Summary of China's Agricultural policy measures:
- Direct subsidies: Provide small payments to
grain farmers based on grain acreage; introduced in 2004. Subsidize
purchase of high-quality seeds and agricultural machinery. Payments
to compensate farmers for costs of fertilizer, fuel, and other
inputs. Subsidies for breeding sows and large-scale breeding farms
for hogs, dairy cattle, and poultry.
- Agricultural tax cuts: Phased out the
"agricultural tax" on farmers from 2004 to 2006. (A number of fees
and levies are still assessed by local officials).
- Procurement at minimum prices:
Government-designated companies procure and stockpile rice, wheat,
corn, soybeans, cotton, rapeseed, sugar, and rubber when the market
price falls below a minimum set by the government.

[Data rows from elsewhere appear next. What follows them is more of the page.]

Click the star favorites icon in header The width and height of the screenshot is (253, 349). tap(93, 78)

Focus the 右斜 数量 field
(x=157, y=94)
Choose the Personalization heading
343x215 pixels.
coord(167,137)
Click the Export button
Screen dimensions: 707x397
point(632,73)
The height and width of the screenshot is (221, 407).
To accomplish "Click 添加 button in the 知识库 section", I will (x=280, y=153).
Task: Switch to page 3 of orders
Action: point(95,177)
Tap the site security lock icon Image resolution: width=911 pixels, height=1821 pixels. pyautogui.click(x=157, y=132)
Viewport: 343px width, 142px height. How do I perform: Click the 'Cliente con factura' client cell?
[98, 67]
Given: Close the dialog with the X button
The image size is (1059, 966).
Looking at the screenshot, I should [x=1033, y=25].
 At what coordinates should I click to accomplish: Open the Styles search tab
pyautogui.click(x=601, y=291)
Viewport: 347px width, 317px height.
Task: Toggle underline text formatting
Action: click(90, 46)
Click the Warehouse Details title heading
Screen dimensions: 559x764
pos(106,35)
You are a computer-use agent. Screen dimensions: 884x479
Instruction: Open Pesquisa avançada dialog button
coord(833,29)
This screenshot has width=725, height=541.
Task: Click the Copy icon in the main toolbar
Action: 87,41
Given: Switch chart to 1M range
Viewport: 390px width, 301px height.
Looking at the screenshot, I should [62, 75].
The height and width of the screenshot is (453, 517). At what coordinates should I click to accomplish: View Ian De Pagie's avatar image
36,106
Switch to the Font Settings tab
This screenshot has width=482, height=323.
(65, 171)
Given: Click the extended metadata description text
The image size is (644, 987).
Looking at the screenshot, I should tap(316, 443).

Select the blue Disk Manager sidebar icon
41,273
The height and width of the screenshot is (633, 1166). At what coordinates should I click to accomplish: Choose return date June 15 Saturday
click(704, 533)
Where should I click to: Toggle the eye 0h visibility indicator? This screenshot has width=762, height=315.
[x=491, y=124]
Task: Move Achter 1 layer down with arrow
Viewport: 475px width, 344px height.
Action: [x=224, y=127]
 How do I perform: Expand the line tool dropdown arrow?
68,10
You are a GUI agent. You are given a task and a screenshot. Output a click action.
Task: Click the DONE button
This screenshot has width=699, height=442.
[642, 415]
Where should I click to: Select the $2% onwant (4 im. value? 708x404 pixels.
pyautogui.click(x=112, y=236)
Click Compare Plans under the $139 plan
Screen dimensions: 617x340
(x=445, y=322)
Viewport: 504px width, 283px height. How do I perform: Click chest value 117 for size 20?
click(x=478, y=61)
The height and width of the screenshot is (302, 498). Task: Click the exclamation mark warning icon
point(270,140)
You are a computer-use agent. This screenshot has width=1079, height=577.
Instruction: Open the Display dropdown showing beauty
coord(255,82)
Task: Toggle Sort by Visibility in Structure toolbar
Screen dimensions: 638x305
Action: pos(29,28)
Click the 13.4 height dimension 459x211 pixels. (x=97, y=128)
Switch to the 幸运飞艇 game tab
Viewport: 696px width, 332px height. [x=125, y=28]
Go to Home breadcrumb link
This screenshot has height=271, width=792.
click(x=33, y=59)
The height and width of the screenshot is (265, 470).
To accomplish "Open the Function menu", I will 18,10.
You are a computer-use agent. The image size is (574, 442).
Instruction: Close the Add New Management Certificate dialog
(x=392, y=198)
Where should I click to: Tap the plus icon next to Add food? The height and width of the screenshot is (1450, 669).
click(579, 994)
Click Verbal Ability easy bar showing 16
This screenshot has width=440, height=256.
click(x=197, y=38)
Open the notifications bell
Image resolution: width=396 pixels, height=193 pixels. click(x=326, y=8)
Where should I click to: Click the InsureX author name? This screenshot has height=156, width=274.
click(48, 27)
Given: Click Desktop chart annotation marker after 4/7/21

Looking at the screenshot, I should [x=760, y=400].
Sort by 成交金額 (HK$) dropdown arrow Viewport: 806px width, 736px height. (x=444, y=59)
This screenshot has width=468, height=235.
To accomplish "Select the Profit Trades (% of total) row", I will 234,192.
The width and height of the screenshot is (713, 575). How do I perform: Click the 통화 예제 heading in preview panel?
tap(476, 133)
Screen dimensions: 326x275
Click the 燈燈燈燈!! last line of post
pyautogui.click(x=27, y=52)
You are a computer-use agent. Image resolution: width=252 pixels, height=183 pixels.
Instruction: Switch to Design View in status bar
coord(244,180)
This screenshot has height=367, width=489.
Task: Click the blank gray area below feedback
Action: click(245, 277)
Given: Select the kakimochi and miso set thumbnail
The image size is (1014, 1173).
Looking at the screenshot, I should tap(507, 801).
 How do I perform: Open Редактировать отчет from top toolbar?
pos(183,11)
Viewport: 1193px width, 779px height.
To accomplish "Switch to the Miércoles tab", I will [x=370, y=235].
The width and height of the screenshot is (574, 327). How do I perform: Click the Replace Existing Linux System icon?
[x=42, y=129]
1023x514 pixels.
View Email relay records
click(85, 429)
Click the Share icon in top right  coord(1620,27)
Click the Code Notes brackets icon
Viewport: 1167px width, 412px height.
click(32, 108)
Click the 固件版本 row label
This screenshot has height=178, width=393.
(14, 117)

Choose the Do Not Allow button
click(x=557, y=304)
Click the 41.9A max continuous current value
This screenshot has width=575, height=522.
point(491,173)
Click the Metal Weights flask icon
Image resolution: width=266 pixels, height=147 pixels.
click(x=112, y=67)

- Reserve management: Central, provincial, and
local governments maintain reserves of grains, vegetable oils,
cotton, and pork. Government intervenes in markets by purchasing or
selling reserves.
- Improved market infrastructure: Establish and
support wholesale markets, commodity exchanges, and futures
markets. Promote e-commerce and improve cold storage and
transportation facilities.
- Rural infrastructure investment: Fund
water-efficient irrigation, drinking water, electrification
projects, methane pits, a rural road network, antipoverty efforts,
and develop "production bases" for grain or other commodities.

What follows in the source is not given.